• Problem statement
Your task is to transcribe the entries exactly.

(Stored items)
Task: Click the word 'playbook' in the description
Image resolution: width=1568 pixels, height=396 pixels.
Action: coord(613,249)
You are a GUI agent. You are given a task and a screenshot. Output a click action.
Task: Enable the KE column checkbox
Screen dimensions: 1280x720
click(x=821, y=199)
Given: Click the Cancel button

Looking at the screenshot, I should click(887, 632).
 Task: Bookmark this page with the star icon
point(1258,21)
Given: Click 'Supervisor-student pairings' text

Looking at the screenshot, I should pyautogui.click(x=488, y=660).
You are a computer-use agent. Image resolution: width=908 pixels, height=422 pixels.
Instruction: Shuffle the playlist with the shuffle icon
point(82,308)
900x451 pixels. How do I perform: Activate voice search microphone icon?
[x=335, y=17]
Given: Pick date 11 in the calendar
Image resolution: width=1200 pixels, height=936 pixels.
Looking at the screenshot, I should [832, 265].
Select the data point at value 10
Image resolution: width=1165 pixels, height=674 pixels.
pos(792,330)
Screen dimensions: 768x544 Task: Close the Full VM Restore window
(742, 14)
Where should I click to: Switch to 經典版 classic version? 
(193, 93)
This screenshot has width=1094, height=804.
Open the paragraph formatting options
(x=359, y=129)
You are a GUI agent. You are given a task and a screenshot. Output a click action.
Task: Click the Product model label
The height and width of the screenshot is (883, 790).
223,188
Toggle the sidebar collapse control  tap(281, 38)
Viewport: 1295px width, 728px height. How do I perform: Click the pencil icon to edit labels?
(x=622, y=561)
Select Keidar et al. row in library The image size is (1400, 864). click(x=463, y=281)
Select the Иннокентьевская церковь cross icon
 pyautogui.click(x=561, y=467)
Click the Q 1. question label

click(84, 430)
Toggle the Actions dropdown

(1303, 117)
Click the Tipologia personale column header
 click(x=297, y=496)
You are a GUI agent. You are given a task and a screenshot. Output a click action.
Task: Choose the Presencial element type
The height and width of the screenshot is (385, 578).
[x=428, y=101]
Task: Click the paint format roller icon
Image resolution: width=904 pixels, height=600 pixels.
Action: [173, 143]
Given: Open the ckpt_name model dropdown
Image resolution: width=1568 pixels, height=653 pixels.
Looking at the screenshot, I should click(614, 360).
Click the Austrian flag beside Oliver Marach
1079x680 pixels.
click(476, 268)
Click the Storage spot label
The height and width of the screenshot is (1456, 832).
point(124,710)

• Answer section
Task: Click the word 'playbook' in the description
Image resolution: width=1568 pixels, height=396 pixels.
Action: coord(613,249)
You are a GUI agent. You are given a task and a screenshot. Output a click action.
Task: Enable the KE column checkbox
Screen dimensions: 1280x720
click(x=821, y=199)
Given: Click the Cancel button

Looking at the screenshot, I should click(887, 632).
 Task: Bookmark this page with the star icon
point(1258,21)
Given: Click 'Supervisor-student pairings' text

Looking at the screenshot, I should pyautogui.click(x=488, y=660).
You are a computer-use agent. Image resolution: width=908 pixels, height=422 pixels.
Instruction: Shuffle the playlist with the shuffle icon
point(82,308)
900x451 pixels. How do I perform: Activate voice search microphone icon?
[x=335, y=17]
Given: Pick date 11 in the calendar
Image resolution: width=1200 pixels, height=936 pixels.
Looking at the screenshot, I should [832, 265].
Select the data point at value 10
Image resolution: width=1165 pixels, height=674 pixels.
pos(792,330)
Screen dimensions: 768x544 Task: Close the Full VM Restore window
(742, 14)
Where should I click to: Switch to 經典版 classic version? 
(193, 93)
This screenshot has width=1094, height=804.
Open the paragraph formatting options
(x=359, y=129)
You are a GUI agent. You are given a task and a screenshot. Output a click action.
Task: Click the Product model label
The height and width of the screenshot is (883, 790).
223,188
Toggle the sidebar collapse control  tap(281, 38)
Viewport: 1295px width, 728px height. How do I perform: Click the pencil icon to edit labels?
(x=622, y=561)
Select Keidar et al. row in library The image size is (1400, 864). click(x=463, y=281)
Select the Иннокентьевская церковь cross icon
 pyautogui.click(x=561, y=467)
Click the Q 1. question label

click(84, 430)
Toggle the Actions dropdown

(1303, 117)
Click the Tipologia personale column header
 click(x=297, y=496)
You are a GUI agent. You are given a task and a screenshot. Output a click action.
Task: Choose the Presencial element type
The height and width of the screenshot is (385, 578).
[x=428, y=101]
Task: Click the paint format roller icon
Image resolution: width=904 pixels, height=600 pixels.
Action: [173, 143]
Given: Open the ckpt_name model dropdown
Image resolution: width=1568 pixels, height=653 pixels.
Looking at the screenshot, I should click(614, 360).
Click the Austrian flag beside Oliver Marach
1079x680 pixels.
click(476, 268)
Click the Storage spot label
The height and width of the screenshot is (1456, 832).
point(124,710)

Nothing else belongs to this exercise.